# Pinion shaft



## Ericl245 (Apr 13, 2020)

I am installing a new pinion shaft and gear. My question is the service manual states the rolling torque should be around 11 inch pounds. I have tightened it and have wrench set to .5 inch pounds. Still not torque but the shaft spins very difficulty. I’m just afraid of overtighening and ruing the bearings. Any help!!!


----------



## Fedup (Feb 25, 2014)

What type torque wrench are you using? Measuring rolling torque requires a beam type wrench with a pointer and a scale. Something like this.

https://www.amazon.com/Neiko-03727A-4-Inch-Torque-Wrench/dp/B01FMXEWQC


----------



## Ericl245 (Apr 13, 2020)

Yes I’m using that style. It’s older but still works.


----------



## Fedup (Feb 25, 2014)

Then how can it be "set to .5 inch pounds"?


----------



## Ericl245 (Apr 13, 2020)

Sorry. That was a typo. I was trying to write another post also. It just seems very stiff and i am not even moving the needle. Again these parts are expensive and i don’t want to mess them up


----------



## Fedup (Feb 25, 2014)

Sorry, but I'm not following what you're trying to describe. This is a new pinion shaft(as in ring and pinion?), and the spec you have calls for rolling torque measurement of 11 inch lbs. You feel the bearings are already too tight and you still have less torque measurement than expected? 

Perhaps it would help if you mentioned just what you're working on, and what you've done so far.


----------



## Ericl245 (Apr 13, 2020)

Like the first post I am working in an L245 DT front 4x4. Yes brand new pinion shaft, ring gear, bearings and seals. The bearing seem really tight and I’m not even moving the needle on torque Wrench. Just don’t want to over tighten. I may be over thinking it but rather be safe. Thanks


----------



## Ericl245 (Apr 13, 2020)

Kubota. Lol. It probably around the early 80’s


----------



## Fedup (Feb 25, 2014)

From the parts list it seems the pinion shaft/input assembly is a package deal with it's own casting, bearings, seals, etc. One ball bearing and one tapered roller bearing. Part of the "rolling torque" figure must include resistance of the seal lips against the contact surface. I would think you could feel that resistance when the shaft, bearings, etc are assembled, the nut just barely tight enough to center the shaft and snug the bearings, but not actually apply any preload on the tapered roller bearing. From that point on tightening the nut will load the bearing and increase the torque required to rotate the shaft. 

You stated the bearings feel really tight. It seems to me the shaft WILL have resistance, and should require some effort to turn by hand. Certainly too much to turn with fingertips. I'm not necessarily a fan of rolling torque measurements in such cases. I tend to adjust more by "feel" than anything else. Once the seal drag is established, and the bearings are tight enough to prevent any lateral movement, I tighten the nut until the added resistance feels right. I have a beam type torque wrench but I find that using it for this purpose often makes for too much bearing load to achieve the recommended rolling torque.


----------

+ + + + +

AIM OF THE TASK:
In the pinion shaft thread, what kind of torque wrench is said to be needed for measuring rolling torque?

Extracted lines

+ + + + +

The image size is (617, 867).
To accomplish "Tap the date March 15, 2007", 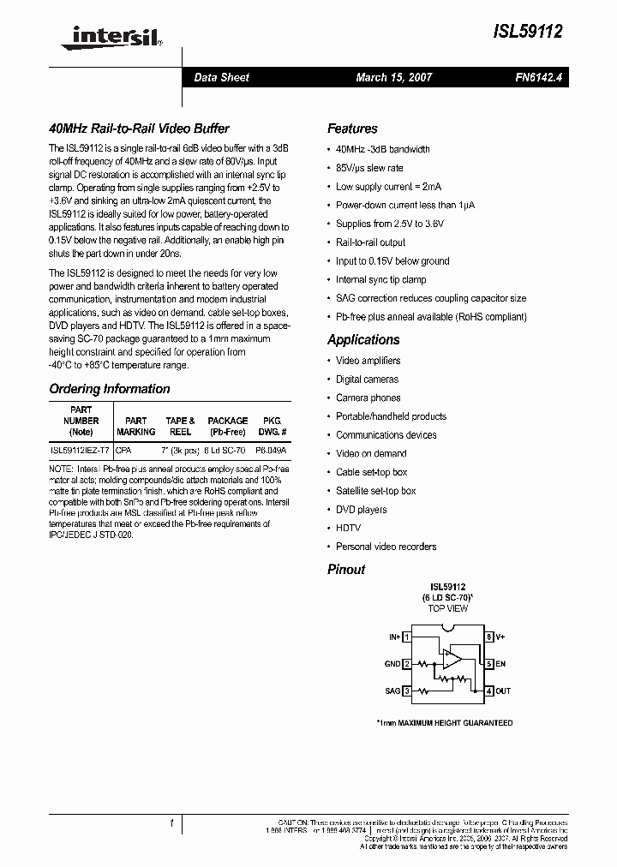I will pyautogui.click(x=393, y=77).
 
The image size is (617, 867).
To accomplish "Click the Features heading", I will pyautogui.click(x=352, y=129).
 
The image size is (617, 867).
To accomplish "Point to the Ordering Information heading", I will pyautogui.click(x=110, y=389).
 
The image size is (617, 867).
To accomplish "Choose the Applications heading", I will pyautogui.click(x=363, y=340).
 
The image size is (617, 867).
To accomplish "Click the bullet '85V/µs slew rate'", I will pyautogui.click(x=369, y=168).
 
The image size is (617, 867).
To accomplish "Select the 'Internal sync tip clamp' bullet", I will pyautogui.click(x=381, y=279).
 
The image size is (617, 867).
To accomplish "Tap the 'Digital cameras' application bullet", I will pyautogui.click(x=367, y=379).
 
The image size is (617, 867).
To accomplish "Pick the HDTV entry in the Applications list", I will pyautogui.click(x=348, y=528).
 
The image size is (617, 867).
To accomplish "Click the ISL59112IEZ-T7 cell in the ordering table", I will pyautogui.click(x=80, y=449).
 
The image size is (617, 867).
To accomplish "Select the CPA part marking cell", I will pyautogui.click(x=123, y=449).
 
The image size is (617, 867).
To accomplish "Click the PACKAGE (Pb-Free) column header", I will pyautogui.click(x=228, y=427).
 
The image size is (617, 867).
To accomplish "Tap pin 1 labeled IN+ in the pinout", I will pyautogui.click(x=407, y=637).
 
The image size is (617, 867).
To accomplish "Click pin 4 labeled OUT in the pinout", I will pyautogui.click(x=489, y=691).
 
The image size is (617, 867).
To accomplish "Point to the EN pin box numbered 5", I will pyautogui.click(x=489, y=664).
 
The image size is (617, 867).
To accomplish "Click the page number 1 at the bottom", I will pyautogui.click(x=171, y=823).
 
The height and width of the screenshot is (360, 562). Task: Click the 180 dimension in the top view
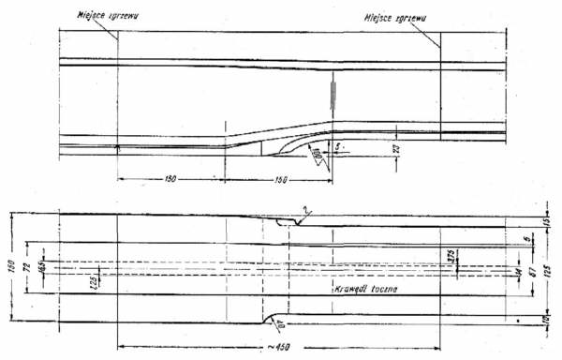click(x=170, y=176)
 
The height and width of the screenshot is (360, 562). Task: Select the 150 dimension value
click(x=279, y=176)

+ + + + +

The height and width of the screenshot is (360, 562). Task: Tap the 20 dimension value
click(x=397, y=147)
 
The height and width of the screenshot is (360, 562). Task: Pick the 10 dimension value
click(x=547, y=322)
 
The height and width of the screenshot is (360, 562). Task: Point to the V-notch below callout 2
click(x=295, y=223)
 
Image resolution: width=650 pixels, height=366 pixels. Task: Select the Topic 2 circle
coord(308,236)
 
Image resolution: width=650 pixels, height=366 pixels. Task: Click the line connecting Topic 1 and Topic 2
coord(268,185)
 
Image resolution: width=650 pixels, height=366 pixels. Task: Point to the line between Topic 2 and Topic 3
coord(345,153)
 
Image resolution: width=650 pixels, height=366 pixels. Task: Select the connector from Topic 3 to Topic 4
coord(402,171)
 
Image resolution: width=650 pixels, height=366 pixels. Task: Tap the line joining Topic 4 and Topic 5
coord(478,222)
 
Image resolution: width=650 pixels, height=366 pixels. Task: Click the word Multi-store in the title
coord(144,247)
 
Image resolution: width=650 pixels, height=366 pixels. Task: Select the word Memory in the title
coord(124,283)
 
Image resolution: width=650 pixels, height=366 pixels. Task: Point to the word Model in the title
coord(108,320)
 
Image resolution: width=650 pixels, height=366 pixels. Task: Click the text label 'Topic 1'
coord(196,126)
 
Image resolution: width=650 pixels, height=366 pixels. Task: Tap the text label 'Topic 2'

+ + + + +

CORRECT ANSWER:
A beam type wrench with a pointer and a scale.